Дядя отмахнулся от него рукой. Мол, понимаю.

– Вы пока составьте в общих чертах. Она мне почитает, а потом мы впишем, что нужно. У нее там… – он поболтал рукой в воздухе, подбирая слова, – новые нейронные связи образуются. Уже полезно. Когда приступите?

В этот день инвалид-колясочник был еще больше похож на Марлона Брандо в образе крестного отца мафии. Он вообще не смотрел на адвоката, а разговаривал как будто со всем пространством сразу.

– С удовольствием приступлю с текущего момента.

– Раньше трудно было бедному охотиться на богатую. Сейчас, конечно, многое изменилось. Но Жанна не из тех, кто использует. Я был бы спокойнее, если бы она была из таких.

И Платон Степанович узнал, что за Жанной после ее возвращения в Россию ухаживал будущий режиссер, который считал, что нельзя ставить Чехова в дешевых декорациях. Потом живописец-реалист, который искал женщину, способную на жертвенное служение его таланту. И композитор, временно живущий за счет установки дверей. Он на втором свидании сказал Жанне, что все умные женщины понимают, что мужчина полигамен, и еще ему нужно «немножко веры», а также деньги на постановку рок-оперы. Дядя собирал сведения о чужой личной жизни ничуть не хуже Раисы Федоровны. О страсти он рассуждал отстраненно. Так гроссмейстер судит о чужой шахматной партии.
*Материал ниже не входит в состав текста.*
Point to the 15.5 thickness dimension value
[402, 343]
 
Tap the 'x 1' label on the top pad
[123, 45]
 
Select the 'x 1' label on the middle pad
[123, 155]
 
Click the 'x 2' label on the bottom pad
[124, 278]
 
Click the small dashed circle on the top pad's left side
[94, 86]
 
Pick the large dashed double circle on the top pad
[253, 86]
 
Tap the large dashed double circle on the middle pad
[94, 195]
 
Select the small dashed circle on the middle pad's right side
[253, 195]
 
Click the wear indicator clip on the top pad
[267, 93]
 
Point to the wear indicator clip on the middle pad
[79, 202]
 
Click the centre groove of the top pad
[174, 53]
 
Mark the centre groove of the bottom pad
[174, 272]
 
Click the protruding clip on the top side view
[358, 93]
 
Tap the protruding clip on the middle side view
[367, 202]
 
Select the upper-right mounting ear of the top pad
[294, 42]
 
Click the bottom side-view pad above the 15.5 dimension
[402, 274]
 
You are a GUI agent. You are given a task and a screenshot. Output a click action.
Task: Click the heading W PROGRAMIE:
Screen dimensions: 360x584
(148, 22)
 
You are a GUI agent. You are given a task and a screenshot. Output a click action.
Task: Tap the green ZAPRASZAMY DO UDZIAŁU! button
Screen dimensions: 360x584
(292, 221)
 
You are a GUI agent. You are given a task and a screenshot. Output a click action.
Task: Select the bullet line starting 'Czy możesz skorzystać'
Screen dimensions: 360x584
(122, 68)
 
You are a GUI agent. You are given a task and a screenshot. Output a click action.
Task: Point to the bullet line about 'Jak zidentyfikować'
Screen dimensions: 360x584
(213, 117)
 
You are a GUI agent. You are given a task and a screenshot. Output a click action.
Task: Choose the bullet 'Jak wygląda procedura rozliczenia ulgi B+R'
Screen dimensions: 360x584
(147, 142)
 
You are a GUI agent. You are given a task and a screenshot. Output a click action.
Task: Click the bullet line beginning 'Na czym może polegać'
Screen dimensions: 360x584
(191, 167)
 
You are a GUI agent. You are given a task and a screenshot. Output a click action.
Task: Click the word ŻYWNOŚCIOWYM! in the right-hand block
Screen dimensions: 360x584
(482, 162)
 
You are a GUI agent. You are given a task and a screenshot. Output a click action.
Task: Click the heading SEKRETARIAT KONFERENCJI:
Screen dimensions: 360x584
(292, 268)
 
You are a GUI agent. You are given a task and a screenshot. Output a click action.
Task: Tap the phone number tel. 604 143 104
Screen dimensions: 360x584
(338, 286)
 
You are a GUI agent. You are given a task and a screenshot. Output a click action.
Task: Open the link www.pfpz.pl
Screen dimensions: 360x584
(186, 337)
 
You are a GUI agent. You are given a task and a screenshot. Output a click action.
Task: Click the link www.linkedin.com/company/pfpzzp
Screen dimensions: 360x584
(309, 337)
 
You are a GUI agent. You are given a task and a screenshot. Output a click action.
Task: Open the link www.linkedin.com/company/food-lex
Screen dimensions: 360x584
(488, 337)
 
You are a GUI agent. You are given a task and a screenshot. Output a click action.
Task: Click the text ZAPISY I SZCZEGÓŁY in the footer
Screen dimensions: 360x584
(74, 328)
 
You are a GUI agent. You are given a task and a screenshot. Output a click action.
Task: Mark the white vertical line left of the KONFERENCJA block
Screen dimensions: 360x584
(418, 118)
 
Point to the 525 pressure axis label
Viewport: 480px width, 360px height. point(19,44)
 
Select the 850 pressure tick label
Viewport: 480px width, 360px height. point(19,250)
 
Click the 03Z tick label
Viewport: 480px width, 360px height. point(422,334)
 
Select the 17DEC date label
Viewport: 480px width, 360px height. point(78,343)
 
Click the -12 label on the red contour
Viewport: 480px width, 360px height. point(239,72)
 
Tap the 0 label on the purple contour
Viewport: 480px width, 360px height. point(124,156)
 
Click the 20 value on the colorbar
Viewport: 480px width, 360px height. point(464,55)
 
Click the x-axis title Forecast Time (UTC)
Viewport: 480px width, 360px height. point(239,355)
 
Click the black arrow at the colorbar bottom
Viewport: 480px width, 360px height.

– И если раньше она сбегала от претендентов на ее руку, то в этот раз у нее фанаберия. Люблю, говорит, его, не могу. Болеть начала, – дядя махнул рукой, – так что пусть выходит замуж! Разведется – поумнеет.

– А что Эльвира?

– Дура. Стелется перед какими-то идиотками. Я на днях слышал, как она говорила по телефону: «Ой, а где вы? Ой, а я за вами заеду. Ой, ну что вы, я за вами все-таки заеду. Позвольте, я сейчас приеду за вами». – Когда генерал изображал манеру Эльвиры говорить, Смородина с трудом сдержался, чтобы не рассмеяться. – Так боялась, что ей откажут, что даже мне противно стало. Я ее терплю только ради племянницы. Но бабенки из книжного клуба в музее все-таки приехали. Пусть! Я только за то, чтобы Жанна общалась, а не лежала лицом в подушку.


Анна и Жизель согласились посетить генеральскую дачу, чтобы выгулять соломенные шляпки. Существовала только одна тема, в которой они понимали друг друга с полуслова, – фотосъемки для соцсетей. У сестер Грай в древнегреческой мифологии был один глаз на троих. Анна с Жизелью, соединяясь, были продюсером, стилистом, визажистом и половиной оператора. Шла своя волна, возникало свое кино. В длинных струящихся платьях они смотрелись, как чеховские героини. Когда в доме они сняли шляпы и расположились за большим столом на кухне, то стали похожи на сказочных Беляночку и Розочку. Аня была черноволосая с белой кожей, Жизель – загорелая блондинка. Эльвира не могла налюбоваться на своих гостей. Красивые, благополучные, понимающие.

– Эля, а зачем приходила эта странная женщина?

– Спрашивала, все ли наследники Абрамова получили свои доли.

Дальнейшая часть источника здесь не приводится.